In October 2012, the U.K. outlawed installing parking clamps on cars stored on private property. A photo of the CSL from November 2010 shared by a source shows it in seemingly the same position it is today, sans clamp. That leaves a roughly two-year window for it to have been immobilized. What’s more, the date stamps on the tires all read 2003 or 2004, and their vent spews haven’t been worn off. They’re almost certainly the original rubber. Things just don’t add up, and it doesn’t get any better when the car’s trail picks back up in August 2023.
The day the car began to go viral last month, three more odometer discrepancies appeared on the history report. It first plummeted to 37 miles, then back up to 38, then 100 as indicated by the National Mileage Register. Because E46 odometers can’t be read with their ignition off though, this is likely information submitted by people who just saw the social media post.
But it adds yet another confusing dimension to a story that seems to get less clear at each turn. A professionally sourced vehicle history report says it traveled tens of thousands of miles, and word of mouth from BMW’s service network supposedly backs that up. But the CSL’s tires seem to be almost unused originals, it hasn’t been registered in 17 years, and as of 2010, it was likely already sitting where it is today. By then it may have already been there for half a decade, as a source indicates the car started parking there in 2005.
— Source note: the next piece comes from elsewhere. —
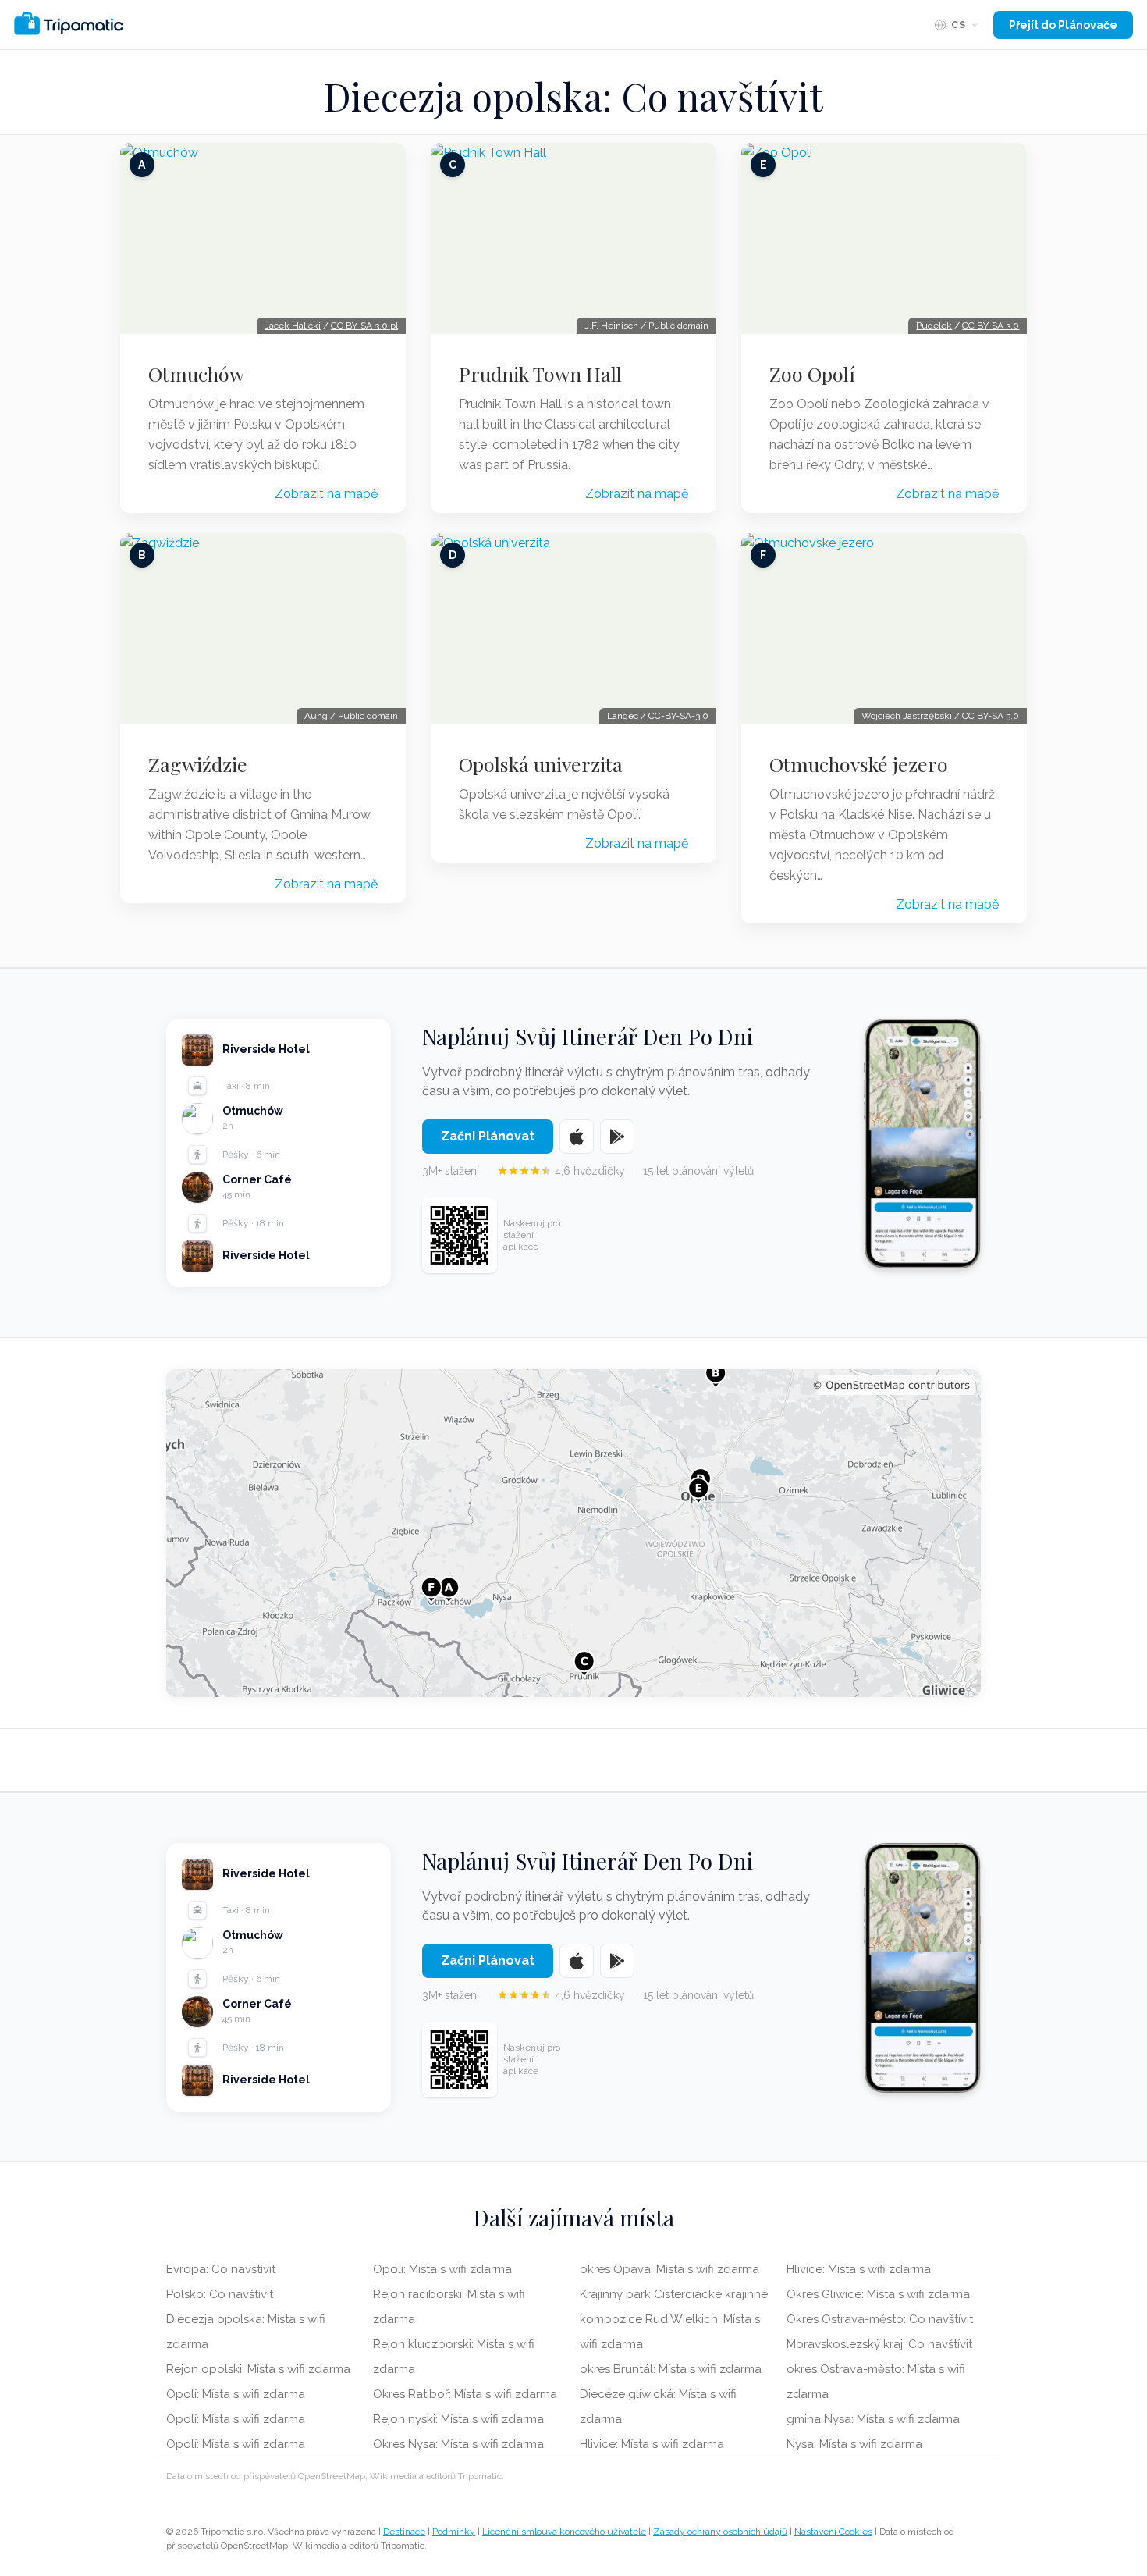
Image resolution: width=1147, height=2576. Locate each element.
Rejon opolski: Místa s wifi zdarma (258, 2369)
It’d be easier to clear this all up if I could reach the owner, but the closest I got was to people who park in the same private garage where the BMW is stored. It was described by one as a “very high security” facility by one source, who asked to be attributed as a member of @_drivecollective, and who proved they had access to the CSL. By combining their testimony with that of others, I’ve been able to gather a rough idea of what might be up with the owner.
Multiple sources claiming to be a “friend of a friend” of the owner say that they have an apartment nearby, but spend much of their time abroad. They’re characterized as reclusive, not wanting attention about the car, rebuffing multiple offers to buy it and even a prior media inquiry. There was a rumor that they also owned a similarly neglected low-mileage 1M coupe that was parked next to the CSL for a time, but that car turned out to belong to someone else (and has reportedly been sold).
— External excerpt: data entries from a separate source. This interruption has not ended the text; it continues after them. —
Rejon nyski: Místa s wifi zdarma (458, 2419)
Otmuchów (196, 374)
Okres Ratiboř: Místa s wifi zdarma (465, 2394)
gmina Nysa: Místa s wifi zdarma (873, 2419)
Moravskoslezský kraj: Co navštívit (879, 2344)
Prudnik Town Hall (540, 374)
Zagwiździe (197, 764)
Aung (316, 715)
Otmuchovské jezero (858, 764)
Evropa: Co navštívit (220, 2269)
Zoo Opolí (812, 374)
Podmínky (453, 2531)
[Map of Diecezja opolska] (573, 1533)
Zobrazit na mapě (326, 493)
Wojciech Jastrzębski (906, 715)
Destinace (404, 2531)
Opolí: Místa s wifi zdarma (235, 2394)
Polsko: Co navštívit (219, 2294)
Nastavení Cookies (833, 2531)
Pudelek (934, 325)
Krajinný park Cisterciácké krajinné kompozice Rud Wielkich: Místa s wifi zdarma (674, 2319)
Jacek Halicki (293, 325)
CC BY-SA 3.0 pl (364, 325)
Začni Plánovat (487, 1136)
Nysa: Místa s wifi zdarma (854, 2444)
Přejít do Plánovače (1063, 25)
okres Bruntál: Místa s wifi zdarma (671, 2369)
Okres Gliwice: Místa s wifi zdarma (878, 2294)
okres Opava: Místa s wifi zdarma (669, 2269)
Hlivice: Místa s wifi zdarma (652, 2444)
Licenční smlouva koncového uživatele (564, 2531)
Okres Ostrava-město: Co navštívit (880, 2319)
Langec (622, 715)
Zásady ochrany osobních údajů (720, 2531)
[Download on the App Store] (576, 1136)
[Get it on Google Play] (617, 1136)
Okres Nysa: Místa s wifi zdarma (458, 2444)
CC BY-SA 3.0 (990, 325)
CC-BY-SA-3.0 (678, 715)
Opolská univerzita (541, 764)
But why this individual still owns a desirable performance car they don’t use, couldn’t fire up and drive, and could still turn a quick buck on remains unknown. One of my sources doesn’t believe the CSL is being treated as an investment though, as the profit the owner would turn from flipping it was described as “peanuts” compared to the rest of their wealth.
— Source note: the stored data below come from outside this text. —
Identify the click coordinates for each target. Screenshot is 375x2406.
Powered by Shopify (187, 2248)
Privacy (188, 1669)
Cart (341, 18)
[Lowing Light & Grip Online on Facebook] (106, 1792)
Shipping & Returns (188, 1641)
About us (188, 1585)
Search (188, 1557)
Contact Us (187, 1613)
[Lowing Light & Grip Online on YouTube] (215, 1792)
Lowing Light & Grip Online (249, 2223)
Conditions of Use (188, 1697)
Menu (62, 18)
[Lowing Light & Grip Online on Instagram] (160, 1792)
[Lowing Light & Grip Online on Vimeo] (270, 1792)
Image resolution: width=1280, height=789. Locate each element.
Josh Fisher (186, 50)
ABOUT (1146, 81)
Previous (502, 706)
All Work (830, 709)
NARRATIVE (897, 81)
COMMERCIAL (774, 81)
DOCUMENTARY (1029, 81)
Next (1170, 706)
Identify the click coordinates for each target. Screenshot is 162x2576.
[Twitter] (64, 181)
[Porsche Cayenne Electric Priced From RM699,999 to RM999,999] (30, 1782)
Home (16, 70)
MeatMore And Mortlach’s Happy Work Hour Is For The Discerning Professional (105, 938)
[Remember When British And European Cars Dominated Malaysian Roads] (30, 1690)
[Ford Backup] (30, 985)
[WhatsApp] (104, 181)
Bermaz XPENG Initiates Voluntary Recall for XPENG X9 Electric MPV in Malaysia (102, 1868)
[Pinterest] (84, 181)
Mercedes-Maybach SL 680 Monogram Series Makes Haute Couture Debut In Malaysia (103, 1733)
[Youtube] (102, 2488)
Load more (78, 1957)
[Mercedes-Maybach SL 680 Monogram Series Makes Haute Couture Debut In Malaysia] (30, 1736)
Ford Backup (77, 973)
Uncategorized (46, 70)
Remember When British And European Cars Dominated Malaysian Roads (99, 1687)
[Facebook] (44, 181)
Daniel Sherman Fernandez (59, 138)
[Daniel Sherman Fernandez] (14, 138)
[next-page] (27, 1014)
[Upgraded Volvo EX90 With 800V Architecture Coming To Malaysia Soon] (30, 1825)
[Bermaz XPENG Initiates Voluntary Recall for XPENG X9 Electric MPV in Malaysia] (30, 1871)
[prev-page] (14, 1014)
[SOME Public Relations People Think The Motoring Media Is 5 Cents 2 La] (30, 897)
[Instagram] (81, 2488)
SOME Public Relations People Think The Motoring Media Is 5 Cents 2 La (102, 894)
Despite all the conflicting info, the initial story—or something close to it—seems sound. The CSL by all accounts seems not to have been moved since at least 2010, maybe as far back as 2005. Whether it really has 37 miles seems to be speculative, though flaws with the history reports leave more mileage in doubt too.
By the looks of things, this is one of those Dubai-like cases of someone with so much wealth that a car rarer and more valuable than most people ever own is an insignificant piece of property that gathers dust. If anything, the attention the CSL draws might be a nuisance, as they could evidently afford to have someone else whip it back into shape with a phone call or two.
Maybe they’re holding on for sentimental reasons. Maybe there really is some odometer screwiness that’d make registering a headache. In any case, it’s probably still fair to call this M3 abandoned. It’s not worth wasting breath chastising the owner about it; no amount of indignant clacking of keyboards will make them change their ways. As sad as it is, it’s likely this unloved CSL will continue to decay until it’s hauled away. Whether that’s as scrap—or to be restored to its former glory—is still in the owner’s power, if they ever decide to use it.